Her hair tied into pigtails by matching pink ribbons, seven-year-old Bana Alabed inspects the rubble in her home town of Aleppo, before walking to face the camera.
“I am sad. It’s so bad,” she tells her audience in English in a clip posted on Twitter. She is later seen holding a banner reading: “Stand with Aleppo. Please stop the bombing and end the siege.”
Notice! Notice!. - Bana #Aleppo #StandWithAleppo pic.twitter.com/DyksAPaqAj
— Bana Alabed (@AlabedBana) November 17, 2016
The video, posted on Tuesday and accompanied by the text “checking in the morning after a night of bombing” is the latest the young girl has shared with her nearly 94,000 Twitter followers depicting life in the war-torn Syrian city.
Her account gives a poignant human face to a nearly six-year conflict pitting President Bashar al-Assad against rebels seeking to oust him, in which hundreds of thousands of people have been killed and millions forced from their homes.
Renewed air strikes, after a pause that lasted several weeks, have worsened conditions in Aleppo’s rebel-held east, where residents are short of food, medicine and fuel.
On her Twitter account, which is managed by her mother, Alabed shares pictures of the city’s bombed buildings and of herself at home.
My friends this is not the moon, this is bomb falling now. Please pray for us tonight. I am afraid. - Bana #Aleppo pic.twitter.com/1jpy87rSrn
— Bana Alabed (@AlabedBana) November 23, 2016
“Good afternoon from #Aleppo I’m reading to forget the war,” she said in one post showing Alabed with a book and a doll. A picture posted on Thursday of smoke in the sky had the caption “Good morning from #Aleppo. We are still alive. - Bana.”
Asked about what they hoped to achieve, Alabed’s mother Fatemah, told Reuters via Twitter in English: “Effort to show people our (lives) so they can act. We only tweet what we think of.
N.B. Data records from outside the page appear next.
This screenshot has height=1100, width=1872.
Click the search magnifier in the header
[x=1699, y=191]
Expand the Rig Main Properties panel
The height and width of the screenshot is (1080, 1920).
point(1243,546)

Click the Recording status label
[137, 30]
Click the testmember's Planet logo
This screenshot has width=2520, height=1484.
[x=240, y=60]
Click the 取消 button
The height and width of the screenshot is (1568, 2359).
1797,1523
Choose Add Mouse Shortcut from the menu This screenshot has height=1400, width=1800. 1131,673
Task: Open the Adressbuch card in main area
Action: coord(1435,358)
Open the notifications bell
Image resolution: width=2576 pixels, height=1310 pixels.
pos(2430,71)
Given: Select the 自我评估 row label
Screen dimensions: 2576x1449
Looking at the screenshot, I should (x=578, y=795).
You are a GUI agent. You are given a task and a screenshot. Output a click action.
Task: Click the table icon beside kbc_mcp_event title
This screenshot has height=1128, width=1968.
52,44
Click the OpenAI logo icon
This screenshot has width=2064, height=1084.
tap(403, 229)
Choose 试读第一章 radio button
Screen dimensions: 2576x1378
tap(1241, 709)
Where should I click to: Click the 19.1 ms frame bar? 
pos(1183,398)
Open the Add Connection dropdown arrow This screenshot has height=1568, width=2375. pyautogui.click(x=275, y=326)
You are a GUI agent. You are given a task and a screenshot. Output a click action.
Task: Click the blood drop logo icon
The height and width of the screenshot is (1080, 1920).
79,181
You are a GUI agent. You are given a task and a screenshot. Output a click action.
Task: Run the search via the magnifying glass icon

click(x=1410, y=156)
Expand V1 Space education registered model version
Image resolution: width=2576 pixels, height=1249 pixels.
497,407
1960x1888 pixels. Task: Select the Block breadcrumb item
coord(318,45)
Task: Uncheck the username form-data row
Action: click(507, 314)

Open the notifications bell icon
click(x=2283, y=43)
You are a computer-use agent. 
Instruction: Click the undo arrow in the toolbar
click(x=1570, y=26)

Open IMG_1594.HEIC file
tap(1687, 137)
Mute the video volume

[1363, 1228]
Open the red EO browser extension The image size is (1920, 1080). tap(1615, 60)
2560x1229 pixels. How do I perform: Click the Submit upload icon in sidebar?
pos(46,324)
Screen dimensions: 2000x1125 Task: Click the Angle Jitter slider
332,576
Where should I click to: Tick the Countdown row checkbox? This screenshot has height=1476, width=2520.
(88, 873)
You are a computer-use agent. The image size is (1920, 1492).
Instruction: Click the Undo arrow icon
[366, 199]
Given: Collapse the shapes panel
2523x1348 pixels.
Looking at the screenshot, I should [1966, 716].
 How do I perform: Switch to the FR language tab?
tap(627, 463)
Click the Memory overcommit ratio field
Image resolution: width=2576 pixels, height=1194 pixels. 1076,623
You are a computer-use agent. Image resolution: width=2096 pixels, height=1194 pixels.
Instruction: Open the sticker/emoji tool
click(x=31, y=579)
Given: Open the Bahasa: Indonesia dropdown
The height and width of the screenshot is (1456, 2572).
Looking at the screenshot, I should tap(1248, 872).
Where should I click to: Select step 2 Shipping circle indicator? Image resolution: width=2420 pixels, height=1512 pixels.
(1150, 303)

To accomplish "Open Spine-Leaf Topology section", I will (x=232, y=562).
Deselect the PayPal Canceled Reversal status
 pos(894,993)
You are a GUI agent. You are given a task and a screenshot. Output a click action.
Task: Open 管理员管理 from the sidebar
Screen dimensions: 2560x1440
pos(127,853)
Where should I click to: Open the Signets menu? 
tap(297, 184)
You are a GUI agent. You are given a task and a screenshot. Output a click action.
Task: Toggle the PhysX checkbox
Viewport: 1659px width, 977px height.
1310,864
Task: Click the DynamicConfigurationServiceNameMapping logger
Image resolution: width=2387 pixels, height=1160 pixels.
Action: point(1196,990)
The video is near our home, our neighbourhood (is) in ruin”.
The seven-year-old’s tweets have gained attention from at least one prominent user of the micro-blogging site.
When Fatemah tweeted “Harry Potter” author J.K. Rowling about her daughter wanting to read one of her stories, the writer and her agent quickly responded.
Fatemah said Alabed had since received “Harry Potter” eBooks and would start reading them. Alabed tweeted her thanks with a picture to which the author replied: “Love you too, Bana! Thinking of you, keep safe #Aleppo”.